___ Given data

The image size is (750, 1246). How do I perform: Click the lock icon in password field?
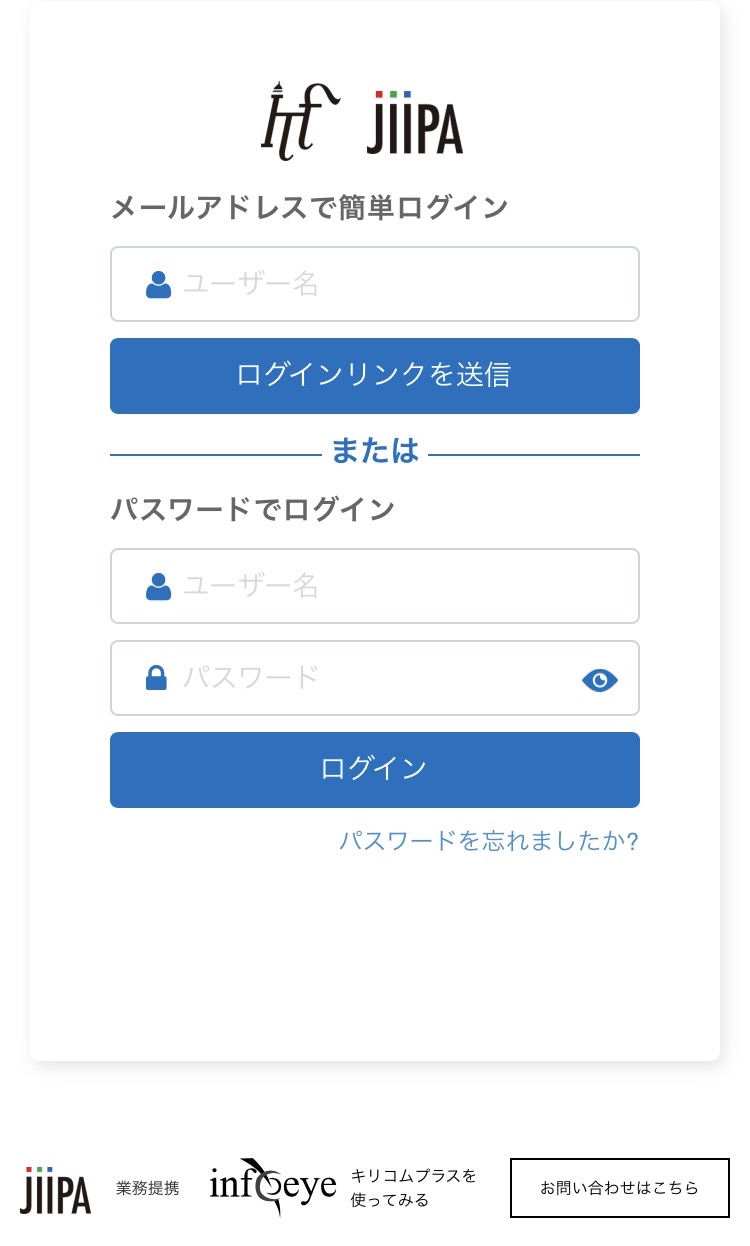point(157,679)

______
___ Given data

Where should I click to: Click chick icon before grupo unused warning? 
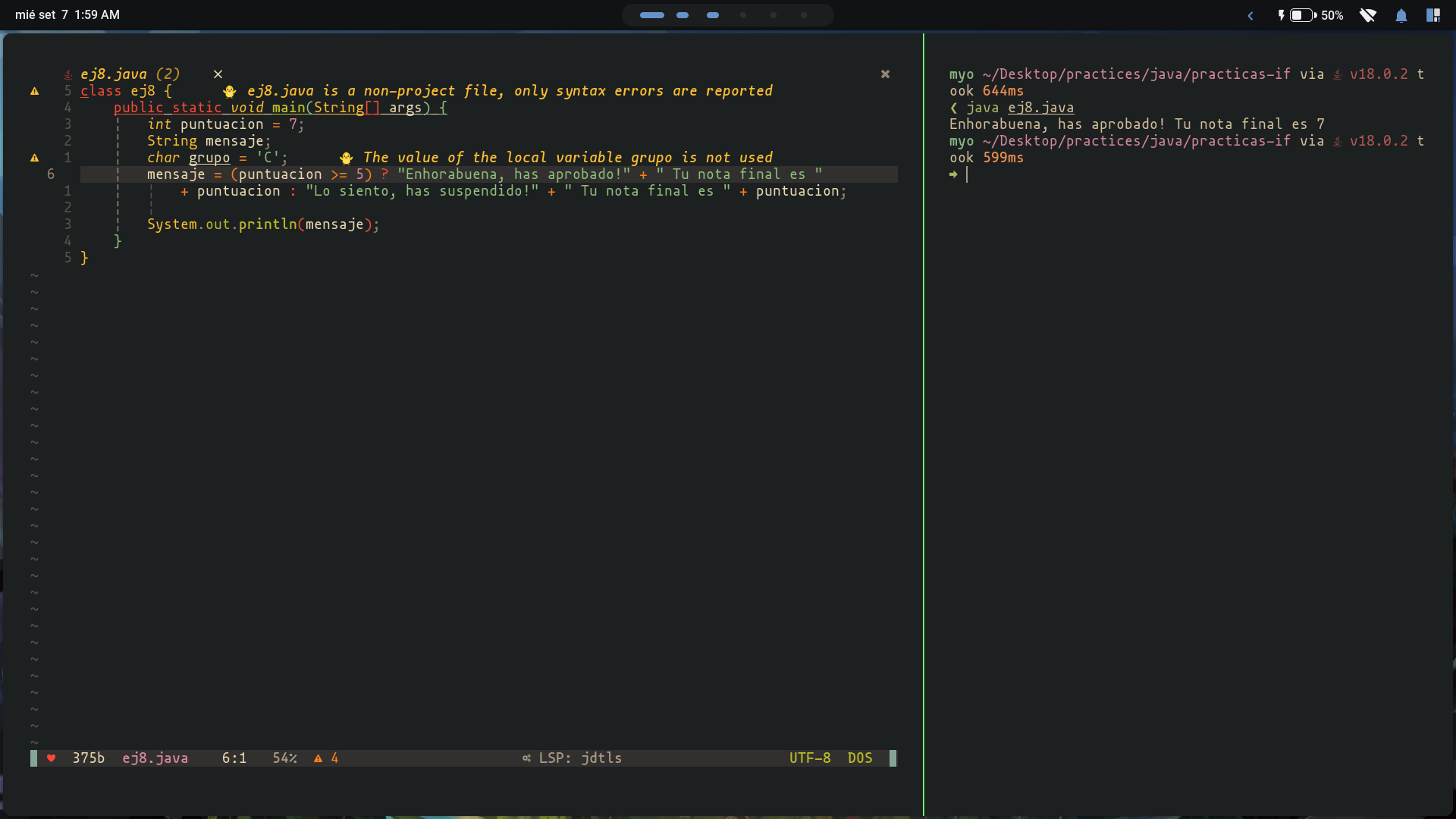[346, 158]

______
___ Given data

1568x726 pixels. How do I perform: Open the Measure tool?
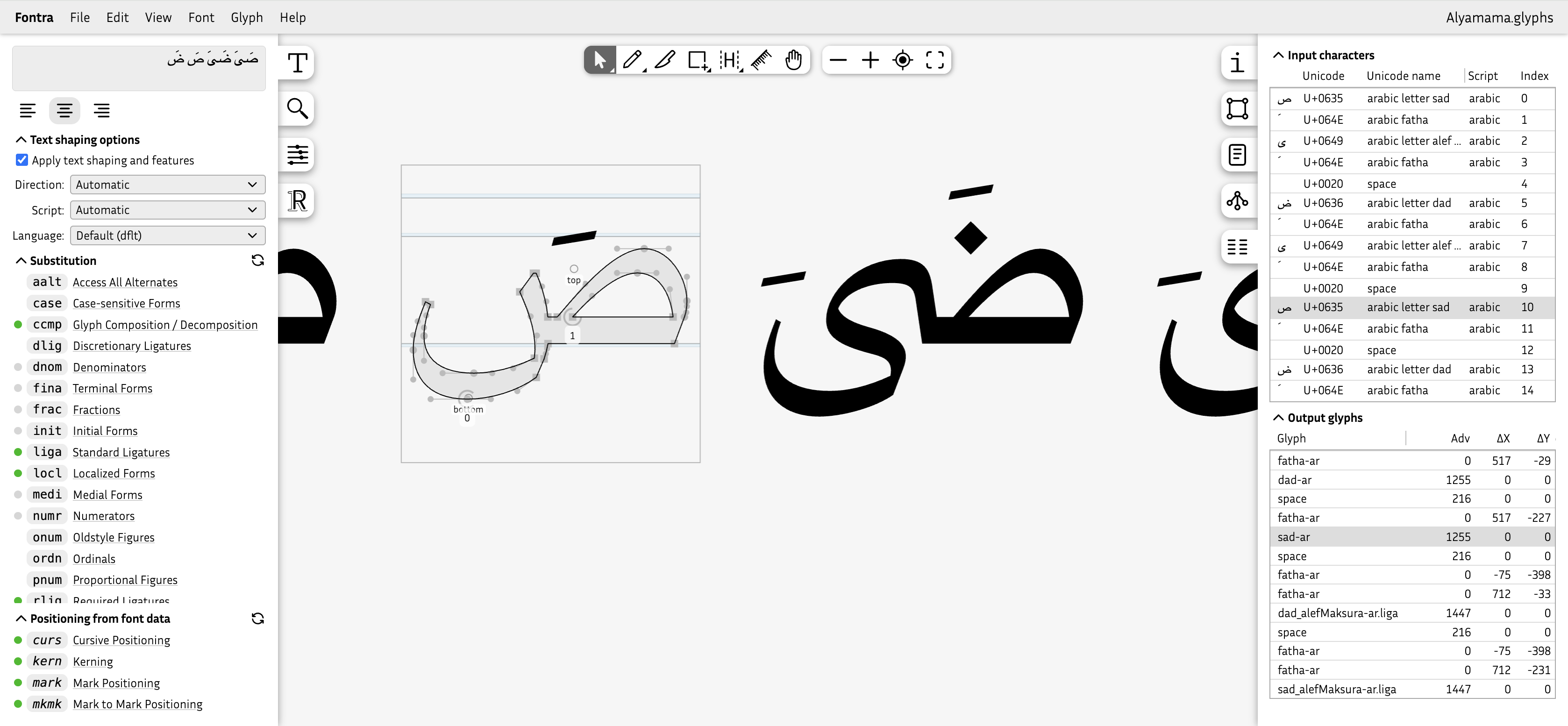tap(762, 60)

______

Please swap "Open" for "Launch" in the data, starting with the line with "1568x726 pixels. How" and going on through the line with "tap(762, 60)", and give back only those lines with everything else unchanged and the pictures left out.

1568x726 pixels. How do I perform: Launch the Measure tool?
tap(762, 60)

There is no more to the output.